## PROMPT
Look below for the line with "Given: Open the Filter menu", and from there restate every line word for word until the entries end.

## DATA TO EXAMINE
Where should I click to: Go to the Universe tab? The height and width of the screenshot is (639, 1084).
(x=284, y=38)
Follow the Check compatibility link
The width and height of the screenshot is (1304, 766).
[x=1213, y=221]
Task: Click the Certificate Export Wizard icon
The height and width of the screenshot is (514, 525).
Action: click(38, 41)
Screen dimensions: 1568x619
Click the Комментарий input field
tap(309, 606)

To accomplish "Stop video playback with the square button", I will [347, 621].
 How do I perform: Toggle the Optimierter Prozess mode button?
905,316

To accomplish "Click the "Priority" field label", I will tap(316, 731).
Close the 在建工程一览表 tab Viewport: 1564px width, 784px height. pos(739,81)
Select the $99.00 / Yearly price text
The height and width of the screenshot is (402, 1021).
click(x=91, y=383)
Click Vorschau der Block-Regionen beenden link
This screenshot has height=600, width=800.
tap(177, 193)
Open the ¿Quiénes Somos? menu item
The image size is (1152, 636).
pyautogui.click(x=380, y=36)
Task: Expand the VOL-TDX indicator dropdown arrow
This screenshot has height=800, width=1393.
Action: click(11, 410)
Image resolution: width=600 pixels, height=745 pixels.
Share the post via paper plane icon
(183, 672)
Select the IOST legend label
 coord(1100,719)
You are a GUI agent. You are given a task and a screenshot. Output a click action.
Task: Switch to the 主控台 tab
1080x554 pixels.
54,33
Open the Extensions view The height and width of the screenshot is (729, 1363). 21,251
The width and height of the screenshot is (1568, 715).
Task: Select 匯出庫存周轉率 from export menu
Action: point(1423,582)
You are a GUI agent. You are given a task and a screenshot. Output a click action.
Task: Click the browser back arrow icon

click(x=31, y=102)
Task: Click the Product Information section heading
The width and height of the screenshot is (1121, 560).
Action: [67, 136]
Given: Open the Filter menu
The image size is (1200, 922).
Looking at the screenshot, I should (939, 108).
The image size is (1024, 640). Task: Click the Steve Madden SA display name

## EXERCISE OUTPUT
Given: Open the Filter menu
The image size is (1200, 922).
Looking at the screenshot, I should (939, 108).
The image size is (1024, 640). Task: Click the Steve Madden SA display name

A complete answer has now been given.